With base metals taking a blow in prices in recent weeks, the Australian government may have to rethink policies and fiscal regulations that will keep the country's economy afloat and not be totally dependent on earnings coming from its mines and minerals sector.

Commodity prices have been weighed down by concerns about ongoing strength of demand in an environment of slowing global economic growth, with exchange-traded base metals, such as copper, seeing sharp volatility.

Though it took a while for prices of iron ore to react, ultimately they did give in to pressure. Reports out last week indicated spot iron ore has fallen by around 30 per cent in the past month.

Worries about China's economy slowing down, which in turn gave a dent to Chinese steel makers holding back from making purchases, coupled with an oversupply, contributed to iron-ore prices going down.

Australia, along with Brazil, supply around 75 per cent of the seaborne global iron-ore market, while China imports around 60 per cent of total global seaborne iron ore.

Exports of iron ore, together with coal, have helped boost Australia's trade and economy as well. Together the two commodities comprise 40 per cent of Australia's total merchandise exports.

Specifically, iron-ore exports account for around 14 per cent of Australia's total exports and 2.5 per cent of its nominal gross domestic product.

A dropoff therefore in iron-ore and coal exports could prove hazardous to Australia's trade and economic health.

Analysts forecast first-quarter benchmark iron-ore prices to fall 10 per cent from the fourth quarter.

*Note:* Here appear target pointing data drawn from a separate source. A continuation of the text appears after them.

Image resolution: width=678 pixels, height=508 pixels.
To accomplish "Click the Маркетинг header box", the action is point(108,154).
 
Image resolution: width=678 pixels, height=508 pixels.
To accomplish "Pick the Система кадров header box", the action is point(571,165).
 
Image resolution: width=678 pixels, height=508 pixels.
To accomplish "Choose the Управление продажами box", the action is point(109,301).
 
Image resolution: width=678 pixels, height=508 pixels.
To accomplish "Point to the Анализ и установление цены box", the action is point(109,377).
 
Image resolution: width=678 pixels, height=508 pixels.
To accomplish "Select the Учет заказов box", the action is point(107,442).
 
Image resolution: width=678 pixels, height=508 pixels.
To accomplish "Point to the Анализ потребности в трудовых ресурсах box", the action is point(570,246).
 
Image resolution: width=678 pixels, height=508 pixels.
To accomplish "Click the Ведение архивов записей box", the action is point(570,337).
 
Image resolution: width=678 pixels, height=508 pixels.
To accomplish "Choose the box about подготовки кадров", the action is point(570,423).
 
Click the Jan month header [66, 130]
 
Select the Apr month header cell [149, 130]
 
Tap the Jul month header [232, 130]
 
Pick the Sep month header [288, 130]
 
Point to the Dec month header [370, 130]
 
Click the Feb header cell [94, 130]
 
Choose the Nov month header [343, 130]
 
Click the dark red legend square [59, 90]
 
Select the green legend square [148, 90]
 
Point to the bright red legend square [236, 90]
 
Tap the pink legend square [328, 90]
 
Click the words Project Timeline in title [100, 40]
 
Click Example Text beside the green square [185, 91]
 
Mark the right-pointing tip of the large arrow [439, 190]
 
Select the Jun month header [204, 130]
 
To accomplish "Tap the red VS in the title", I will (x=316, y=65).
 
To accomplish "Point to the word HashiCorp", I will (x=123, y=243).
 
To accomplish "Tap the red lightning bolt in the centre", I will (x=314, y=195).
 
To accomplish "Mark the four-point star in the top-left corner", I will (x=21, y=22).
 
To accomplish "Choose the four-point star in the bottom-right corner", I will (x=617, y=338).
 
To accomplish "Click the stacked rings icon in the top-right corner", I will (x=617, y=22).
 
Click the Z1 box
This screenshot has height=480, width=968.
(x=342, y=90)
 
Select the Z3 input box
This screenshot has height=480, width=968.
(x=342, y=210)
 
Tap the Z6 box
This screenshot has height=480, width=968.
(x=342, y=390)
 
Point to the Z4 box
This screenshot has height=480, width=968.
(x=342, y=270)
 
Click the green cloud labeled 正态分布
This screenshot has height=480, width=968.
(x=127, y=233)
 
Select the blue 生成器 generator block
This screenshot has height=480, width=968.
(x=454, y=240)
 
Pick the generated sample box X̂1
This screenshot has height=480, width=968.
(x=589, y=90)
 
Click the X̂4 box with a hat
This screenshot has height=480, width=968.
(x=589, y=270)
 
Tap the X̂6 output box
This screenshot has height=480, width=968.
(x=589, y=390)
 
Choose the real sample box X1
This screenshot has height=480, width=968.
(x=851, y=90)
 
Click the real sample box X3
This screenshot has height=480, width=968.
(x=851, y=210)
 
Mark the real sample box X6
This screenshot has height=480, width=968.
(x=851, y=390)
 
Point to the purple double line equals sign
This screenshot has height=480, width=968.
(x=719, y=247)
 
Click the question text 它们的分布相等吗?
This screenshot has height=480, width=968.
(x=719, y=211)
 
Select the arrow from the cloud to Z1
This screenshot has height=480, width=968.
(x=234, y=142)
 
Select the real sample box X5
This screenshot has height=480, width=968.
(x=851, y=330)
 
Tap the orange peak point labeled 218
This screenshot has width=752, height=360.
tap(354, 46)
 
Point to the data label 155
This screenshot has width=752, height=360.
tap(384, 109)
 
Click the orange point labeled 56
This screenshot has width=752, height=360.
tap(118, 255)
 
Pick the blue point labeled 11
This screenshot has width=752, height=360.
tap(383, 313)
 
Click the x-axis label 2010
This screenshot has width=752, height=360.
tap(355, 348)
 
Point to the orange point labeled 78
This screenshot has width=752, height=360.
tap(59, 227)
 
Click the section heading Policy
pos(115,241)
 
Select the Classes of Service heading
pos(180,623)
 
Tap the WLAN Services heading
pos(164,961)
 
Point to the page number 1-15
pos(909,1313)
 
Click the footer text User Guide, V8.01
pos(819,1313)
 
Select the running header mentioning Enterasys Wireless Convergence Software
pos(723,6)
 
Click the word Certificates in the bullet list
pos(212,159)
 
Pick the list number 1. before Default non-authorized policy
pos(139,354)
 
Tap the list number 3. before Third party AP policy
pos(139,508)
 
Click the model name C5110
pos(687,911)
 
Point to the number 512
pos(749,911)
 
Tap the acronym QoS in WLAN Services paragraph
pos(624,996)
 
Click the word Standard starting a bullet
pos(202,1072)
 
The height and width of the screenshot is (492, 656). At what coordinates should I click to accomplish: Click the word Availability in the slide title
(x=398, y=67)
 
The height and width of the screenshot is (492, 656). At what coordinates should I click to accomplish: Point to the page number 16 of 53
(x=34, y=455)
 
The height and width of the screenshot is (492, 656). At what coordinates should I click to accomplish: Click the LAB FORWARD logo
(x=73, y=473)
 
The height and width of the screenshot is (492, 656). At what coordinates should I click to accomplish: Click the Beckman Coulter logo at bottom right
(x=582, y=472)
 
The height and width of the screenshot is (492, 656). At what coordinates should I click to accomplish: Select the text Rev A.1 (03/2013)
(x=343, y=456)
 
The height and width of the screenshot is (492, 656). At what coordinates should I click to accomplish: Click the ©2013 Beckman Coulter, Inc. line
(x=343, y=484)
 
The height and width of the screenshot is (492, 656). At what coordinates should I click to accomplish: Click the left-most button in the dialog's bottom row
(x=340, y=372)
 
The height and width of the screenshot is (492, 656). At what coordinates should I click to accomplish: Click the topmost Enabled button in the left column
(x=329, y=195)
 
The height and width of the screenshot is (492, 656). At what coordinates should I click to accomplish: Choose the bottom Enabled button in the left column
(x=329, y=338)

"A drop in prices of this magnitude would translate into a 3 per cent fall in Australia's terms of trade in the first quarter of 2012 and a 6.5 per cent drop for the year," according to analysts quoted by MarketWatch.

However, analysts said the sell-off for iron ore may also only be temporary, and prices may bounce back as underlying demand in China continue to remain robust. Buyers may come back in two to three months to capitalize on the weaker prices.

Still, they said the continued drop in iron-ore prices should push the Australian federal government to review its monetary policy.

"Further falls through 2013 and beyond are likely as supply begins to come on line," analysts said.